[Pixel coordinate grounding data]
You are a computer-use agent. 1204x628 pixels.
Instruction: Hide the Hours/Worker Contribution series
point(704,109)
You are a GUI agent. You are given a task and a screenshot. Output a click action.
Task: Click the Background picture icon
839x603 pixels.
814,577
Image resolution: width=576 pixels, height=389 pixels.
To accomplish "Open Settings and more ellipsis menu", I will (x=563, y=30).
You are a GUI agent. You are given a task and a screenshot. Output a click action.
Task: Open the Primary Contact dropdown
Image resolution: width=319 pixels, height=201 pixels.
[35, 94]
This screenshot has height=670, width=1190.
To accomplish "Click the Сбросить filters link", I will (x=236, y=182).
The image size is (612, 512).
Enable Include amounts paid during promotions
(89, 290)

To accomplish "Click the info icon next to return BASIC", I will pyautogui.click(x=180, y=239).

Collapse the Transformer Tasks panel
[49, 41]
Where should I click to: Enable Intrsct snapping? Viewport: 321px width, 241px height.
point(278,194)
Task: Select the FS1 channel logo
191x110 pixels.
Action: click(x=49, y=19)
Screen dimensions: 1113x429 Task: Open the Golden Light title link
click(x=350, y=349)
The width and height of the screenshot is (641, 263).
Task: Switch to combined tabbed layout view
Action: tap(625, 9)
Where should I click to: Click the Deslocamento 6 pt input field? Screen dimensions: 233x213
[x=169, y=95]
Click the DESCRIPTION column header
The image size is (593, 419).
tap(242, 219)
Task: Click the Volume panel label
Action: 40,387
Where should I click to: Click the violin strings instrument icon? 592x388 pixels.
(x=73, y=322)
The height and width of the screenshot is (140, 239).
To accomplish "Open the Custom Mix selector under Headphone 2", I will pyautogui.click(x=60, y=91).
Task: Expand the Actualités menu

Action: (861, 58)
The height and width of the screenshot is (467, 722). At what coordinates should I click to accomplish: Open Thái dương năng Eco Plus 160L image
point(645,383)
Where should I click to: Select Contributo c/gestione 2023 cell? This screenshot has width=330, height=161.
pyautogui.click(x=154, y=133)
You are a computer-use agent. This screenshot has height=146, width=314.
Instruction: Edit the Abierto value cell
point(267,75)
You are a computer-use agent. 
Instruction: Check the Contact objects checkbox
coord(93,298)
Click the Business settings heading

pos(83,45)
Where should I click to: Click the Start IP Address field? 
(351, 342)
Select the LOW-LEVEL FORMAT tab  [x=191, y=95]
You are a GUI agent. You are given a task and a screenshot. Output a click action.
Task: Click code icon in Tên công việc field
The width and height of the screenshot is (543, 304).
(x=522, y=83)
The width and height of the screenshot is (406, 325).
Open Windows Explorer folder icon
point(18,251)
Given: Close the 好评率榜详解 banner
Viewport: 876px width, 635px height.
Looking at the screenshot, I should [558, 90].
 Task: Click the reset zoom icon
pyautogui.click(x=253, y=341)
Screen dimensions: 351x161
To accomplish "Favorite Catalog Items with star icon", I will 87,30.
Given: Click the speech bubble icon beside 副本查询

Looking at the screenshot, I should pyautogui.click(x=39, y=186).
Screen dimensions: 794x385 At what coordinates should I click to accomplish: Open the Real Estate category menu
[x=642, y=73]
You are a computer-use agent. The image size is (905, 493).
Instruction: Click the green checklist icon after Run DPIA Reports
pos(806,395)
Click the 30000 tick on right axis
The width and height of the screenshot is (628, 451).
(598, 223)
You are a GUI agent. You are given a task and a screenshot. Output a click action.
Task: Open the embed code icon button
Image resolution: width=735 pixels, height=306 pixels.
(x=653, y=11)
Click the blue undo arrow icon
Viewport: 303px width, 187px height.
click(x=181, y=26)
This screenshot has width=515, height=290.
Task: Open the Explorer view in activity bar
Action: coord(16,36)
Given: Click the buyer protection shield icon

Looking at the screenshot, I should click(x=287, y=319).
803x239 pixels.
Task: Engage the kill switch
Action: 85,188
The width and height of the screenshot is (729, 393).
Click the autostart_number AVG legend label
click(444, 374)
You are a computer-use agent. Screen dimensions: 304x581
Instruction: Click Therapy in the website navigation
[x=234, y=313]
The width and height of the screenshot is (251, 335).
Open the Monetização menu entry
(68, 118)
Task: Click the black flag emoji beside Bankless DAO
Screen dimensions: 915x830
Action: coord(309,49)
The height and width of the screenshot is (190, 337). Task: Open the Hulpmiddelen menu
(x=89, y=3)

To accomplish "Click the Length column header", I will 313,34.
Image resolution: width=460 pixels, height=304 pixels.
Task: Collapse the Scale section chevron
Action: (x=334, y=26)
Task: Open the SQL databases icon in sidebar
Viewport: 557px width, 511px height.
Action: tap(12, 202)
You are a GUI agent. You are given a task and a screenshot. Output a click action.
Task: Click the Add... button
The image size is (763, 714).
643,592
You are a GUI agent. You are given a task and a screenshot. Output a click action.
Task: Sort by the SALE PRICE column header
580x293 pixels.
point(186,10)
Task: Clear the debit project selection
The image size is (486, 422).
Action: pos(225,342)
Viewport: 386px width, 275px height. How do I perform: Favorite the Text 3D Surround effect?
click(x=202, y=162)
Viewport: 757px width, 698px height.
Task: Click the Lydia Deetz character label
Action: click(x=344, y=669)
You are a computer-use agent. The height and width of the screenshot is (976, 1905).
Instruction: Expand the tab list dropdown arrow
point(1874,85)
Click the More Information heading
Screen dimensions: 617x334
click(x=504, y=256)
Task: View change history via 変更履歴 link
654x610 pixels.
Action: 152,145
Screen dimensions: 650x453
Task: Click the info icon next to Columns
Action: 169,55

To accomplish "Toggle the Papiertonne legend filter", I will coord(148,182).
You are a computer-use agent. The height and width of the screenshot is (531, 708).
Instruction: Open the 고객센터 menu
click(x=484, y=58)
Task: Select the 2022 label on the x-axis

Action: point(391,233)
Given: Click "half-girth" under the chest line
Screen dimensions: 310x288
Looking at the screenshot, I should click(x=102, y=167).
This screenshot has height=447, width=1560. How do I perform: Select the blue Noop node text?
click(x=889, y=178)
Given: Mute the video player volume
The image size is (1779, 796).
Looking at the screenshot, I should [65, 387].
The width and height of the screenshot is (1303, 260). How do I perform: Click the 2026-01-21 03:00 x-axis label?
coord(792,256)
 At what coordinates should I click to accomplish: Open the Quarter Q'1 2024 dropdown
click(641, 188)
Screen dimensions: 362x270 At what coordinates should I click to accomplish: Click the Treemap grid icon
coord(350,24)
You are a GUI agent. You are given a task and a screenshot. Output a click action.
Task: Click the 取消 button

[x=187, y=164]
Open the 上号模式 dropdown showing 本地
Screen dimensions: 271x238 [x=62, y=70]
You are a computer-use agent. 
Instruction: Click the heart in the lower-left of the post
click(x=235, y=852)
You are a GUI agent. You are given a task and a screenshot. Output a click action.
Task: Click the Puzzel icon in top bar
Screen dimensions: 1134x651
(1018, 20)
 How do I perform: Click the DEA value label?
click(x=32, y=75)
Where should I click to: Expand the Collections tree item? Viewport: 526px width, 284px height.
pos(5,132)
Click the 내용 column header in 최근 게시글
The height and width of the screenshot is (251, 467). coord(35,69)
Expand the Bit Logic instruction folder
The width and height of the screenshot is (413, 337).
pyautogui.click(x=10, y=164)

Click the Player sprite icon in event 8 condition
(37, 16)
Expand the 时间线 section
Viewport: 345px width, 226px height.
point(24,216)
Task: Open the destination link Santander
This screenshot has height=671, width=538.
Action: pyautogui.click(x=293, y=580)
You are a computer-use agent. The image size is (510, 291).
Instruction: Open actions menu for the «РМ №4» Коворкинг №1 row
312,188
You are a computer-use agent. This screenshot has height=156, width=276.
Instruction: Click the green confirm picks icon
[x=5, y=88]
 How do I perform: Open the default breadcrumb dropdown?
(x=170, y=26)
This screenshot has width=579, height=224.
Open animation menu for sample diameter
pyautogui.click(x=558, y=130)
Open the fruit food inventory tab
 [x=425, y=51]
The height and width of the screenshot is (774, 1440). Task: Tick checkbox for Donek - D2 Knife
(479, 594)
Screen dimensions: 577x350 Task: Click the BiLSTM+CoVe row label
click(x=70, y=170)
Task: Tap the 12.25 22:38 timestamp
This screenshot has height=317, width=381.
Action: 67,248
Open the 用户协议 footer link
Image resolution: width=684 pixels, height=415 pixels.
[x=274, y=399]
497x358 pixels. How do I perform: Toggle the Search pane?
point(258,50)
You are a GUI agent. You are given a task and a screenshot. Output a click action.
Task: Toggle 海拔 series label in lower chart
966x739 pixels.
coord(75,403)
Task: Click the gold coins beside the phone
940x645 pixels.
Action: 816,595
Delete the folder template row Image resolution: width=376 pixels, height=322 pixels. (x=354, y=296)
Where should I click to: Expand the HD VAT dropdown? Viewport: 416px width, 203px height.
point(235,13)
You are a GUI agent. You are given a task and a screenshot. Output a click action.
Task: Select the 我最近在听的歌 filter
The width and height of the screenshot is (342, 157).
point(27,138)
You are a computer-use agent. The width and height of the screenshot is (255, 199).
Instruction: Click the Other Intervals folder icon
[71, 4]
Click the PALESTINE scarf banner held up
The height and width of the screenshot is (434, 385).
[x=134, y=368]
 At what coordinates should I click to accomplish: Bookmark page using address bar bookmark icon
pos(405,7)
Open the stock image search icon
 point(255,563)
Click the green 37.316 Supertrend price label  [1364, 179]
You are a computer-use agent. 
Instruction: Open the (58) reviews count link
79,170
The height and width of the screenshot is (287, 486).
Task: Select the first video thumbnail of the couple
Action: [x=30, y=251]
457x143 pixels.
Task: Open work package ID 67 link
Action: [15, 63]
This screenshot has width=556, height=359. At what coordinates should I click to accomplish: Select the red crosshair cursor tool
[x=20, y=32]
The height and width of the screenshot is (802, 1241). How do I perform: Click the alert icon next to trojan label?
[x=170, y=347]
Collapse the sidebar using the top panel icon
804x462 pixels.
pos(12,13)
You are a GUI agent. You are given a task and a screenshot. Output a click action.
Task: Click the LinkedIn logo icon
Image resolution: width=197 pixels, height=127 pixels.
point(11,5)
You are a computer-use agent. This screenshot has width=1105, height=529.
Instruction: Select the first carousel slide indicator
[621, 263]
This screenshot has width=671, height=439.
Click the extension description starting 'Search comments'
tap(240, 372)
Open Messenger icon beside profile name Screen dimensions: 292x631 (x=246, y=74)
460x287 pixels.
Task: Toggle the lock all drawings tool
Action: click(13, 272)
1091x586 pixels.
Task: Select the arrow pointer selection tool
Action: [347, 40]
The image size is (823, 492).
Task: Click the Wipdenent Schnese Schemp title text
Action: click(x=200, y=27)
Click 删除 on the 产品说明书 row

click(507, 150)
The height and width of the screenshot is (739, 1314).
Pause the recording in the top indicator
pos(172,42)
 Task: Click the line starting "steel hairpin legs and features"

** Required action **
Would you print exactly, and only, the lines of the data above from the line with "Task: Open the embed code icon button" through the line with "You are a computer-use agent. Screen", inclusive?

** Answer box **
Task: Open the embed code icon button
Image resolution: width=735 pixels, height=306 pixels.
(x=653, y=11)
Click the blue undo arrow icon
Viewport: 303px width, 187px height.
click(x=181, y=26)
This screenshot has width=515, height=290.
Task: Open the Explorer view in activity bar
Action: coord(16,36)
Given: Click the buyer protection shield icon

Looking at the screenshot, I should click(x=287, y=319).
803x239 pixels.
Task: Engage the kill switch
Action: 85,188
The width and height of the screenshot is (729, 393).
Click the autostart_number AVG legend label
click(444, 374)
You are a computer-use agent. Screen dimensions: 304x581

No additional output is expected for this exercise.